In Brazil and Peru, ayahuasca use in established religious and traditional contexts is legal. In most of Europe, importation of the prepared brew remains prosecutable. The Netherlands prosecuted and acquitted Santo Daime cases in the 2000s but has since prosecuted other groups; the legal terrain shifts. Israel currently treats DMT-containing preparations as Schedule I narcotics with no exemption.
Set and Setting: Ceremony vs Clinical Container
Modern psychedelic-assisted therapy borrowed the phrase “set and setting” from Timothy Leary, who in turn borrowed the underlying principle from indigenous ceremonial practice.
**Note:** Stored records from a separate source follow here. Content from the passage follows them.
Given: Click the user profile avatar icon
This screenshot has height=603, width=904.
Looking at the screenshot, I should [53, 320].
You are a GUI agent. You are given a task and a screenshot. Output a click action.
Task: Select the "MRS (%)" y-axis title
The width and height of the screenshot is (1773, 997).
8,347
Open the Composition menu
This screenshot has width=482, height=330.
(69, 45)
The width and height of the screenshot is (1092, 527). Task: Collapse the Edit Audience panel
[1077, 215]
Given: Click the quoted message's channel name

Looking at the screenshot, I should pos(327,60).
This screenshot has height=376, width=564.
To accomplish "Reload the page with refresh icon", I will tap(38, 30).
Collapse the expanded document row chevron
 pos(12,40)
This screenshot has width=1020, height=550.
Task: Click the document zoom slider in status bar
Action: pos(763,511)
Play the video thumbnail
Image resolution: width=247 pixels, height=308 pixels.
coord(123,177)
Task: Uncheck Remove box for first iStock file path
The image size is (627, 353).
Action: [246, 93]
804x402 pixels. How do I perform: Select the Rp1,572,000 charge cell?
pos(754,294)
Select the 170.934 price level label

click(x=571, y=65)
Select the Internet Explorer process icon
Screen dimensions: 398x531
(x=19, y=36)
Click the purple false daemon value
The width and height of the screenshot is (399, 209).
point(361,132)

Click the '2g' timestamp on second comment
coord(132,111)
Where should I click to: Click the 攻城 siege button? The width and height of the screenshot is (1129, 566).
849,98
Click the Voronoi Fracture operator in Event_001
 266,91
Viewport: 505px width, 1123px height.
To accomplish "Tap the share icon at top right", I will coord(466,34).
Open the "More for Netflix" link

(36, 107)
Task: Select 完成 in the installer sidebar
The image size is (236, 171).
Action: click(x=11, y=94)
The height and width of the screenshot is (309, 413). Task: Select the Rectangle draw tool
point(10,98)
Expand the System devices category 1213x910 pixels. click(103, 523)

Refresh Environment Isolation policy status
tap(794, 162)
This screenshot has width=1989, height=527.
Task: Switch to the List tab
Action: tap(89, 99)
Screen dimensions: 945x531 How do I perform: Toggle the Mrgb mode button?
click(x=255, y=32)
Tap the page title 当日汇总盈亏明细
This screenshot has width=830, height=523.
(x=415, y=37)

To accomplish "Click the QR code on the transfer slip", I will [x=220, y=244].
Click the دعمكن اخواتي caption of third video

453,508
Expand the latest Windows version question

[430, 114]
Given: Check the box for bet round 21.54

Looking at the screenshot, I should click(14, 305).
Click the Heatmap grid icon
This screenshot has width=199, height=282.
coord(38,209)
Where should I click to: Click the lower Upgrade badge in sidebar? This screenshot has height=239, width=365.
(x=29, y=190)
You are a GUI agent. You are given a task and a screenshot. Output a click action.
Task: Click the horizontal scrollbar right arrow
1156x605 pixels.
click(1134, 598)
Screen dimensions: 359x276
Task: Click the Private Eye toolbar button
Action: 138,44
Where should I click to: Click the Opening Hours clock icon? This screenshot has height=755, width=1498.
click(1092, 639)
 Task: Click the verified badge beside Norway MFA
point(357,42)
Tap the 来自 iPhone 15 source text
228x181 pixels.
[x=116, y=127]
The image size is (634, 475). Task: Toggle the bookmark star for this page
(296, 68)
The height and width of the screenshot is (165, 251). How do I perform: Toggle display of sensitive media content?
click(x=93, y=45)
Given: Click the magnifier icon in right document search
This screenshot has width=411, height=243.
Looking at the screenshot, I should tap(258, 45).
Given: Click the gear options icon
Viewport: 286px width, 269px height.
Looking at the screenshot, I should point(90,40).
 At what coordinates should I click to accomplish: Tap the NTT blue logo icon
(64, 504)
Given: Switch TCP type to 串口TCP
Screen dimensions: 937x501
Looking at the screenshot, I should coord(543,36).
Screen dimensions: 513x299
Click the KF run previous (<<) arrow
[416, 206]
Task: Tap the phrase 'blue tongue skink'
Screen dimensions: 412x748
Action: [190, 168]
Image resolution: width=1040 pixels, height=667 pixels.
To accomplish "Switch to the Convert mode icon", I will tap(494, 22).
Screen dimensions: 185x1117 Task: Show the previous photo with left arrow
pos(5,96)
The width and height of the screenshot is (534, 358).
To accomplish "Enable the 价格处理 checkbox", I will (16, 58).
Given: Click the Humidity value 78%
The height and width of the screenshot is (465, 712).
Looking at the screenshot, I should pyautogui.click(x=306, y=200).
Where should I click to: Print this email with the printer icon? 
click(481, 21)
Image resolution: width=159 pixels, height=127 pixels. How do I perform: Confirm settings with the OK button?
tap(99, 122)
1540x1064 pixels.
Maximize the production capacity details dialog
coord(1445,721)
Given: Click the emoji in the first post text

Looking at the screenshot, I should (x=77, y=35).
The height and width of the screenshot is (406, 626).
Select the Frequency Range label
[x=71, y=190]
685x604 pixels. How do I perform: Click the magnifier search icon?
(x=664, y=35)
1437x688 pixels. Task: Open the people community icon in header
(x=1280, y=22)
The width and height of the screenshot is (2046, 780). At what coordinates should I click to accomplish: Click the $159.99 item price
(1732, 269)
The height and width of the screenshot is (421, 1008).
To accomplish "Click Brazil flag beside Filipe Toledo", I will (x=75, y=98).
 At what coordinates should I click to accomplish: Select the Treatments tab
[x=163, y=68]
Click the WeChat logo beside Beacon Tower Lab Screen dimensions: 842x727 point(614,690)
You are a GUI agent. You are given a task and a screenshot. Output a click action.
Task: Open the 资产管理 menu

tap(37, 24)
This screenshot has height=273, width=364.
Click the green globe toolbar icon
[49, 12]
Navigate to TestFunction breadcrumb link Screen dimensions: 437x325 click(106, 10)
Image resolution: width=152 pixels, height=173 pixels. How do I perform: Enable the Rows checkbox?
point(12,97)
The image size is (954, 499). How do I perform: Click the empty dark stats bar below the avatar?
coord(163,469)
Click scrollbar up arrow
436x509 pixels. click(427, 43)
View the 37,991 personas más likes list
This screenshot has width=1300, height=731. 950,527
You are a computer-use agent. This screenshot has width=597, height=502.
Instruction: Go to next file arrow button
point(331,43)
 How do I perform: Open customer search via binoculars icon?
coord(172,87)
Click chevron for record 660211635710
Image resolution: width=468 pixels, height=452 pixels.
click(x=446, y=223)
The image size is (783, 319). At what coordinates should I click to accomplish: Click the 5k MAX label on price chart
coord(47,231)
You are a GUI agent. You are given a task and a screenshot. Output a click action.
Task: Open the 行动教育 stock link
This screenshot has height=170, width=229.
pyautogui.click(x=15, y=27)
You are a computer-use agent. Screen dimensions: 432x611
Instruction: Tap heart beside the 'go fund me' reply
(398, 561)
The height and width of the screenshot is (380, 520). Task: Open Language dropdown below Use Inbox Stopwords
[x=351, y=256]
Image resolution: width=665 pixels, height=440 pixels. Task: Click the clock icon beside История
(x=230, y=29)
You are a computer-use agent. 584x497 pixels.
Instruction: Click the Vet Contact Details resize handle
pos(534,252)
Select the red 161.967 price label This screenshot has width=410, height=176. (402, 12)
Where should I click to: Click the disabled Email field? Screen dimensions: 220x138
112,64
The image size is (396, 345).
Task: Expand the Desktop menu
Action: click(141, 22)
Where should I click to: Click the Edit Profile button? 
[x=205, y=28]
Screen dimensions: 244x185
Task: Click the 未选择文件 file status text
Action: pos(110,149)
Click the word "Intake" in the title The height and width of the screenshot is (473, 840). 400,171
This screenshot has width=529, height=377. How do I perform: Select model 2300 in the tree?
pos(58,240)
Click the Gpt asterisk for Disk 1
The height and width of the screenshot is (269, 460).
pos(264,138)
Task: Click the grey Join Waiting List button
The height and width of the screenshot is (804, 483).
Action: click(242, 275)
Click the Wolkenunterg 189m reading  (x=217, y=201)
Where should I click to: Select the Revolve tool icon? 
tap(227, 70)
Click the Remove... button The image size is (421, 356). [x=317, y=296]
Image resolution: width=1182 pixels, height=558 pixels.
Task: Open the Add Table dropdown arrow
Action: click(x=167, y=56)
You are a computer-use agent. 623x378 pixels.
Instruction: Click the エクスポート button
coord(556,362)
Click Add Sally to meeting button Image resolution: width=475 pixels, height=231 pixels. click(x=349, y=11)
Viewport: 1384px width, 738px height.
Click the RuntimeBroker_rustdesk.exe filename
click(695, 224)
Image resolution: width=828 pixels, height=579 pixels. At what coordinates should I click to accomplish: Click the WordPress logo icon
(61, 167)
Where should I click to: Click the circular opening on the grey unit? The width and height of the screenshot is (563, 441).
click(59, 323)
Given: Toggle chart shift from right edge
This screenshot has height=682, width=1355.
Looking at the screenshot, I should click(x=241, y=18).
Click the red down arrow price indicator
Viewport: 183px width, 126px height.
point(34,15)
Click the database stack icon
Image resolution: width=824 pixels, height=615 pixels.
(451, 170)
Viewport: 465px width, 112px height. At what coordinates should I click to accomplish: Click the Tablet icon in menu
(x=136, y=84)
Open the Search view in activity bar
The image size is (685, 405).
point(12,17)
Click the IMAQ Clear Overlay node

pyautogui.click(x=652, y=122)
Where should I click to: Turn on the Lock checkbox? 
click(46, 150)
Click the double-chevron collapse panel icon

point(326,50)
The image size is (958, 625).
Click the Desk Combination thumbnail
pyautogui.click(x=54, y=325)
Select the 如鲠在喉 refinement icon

In the ayahuasca context the container is highly structured: a maloca or ceremony space, a curandero or facilitator who leads the work, icaros (medicine songs) sung throughout the night, fellow participants, and a careful integration period in the following days.
The clinical-trial container is structured differently: a private room, a therapist dyad, eyeshades, curated music, and structured preparation and integration sessions. Both are containers; neither is neutral. The work many people do after ceremony is recognizing that the experience was shaped by both the pharmacology and the structure around it. Our psychedelics hub walks through the difference in more depth.
Integration Through the Micro-Movement Somatic Lens
The hardest part of psychedelic work is rarely the ceremony itself. It is the weeks and months that follow, when insight has to translate into changed behavior in an unchanged life. The Micro-Movement Method approach to integration leans on somatic practice: slow, deliberate body-based work designed to keep the nervous-system shifts that ceremony opens from collapsing back to baseline.
Practical integration tools we teach include daily somatic check-ins, breath-paced movement to regulate autonomic state, journaling structured around body sensation rather than narrative, and avoiding the temptation to immediately re-dose. Integration done well makes the next ceremony unnecessary or, at least, qualitatively different.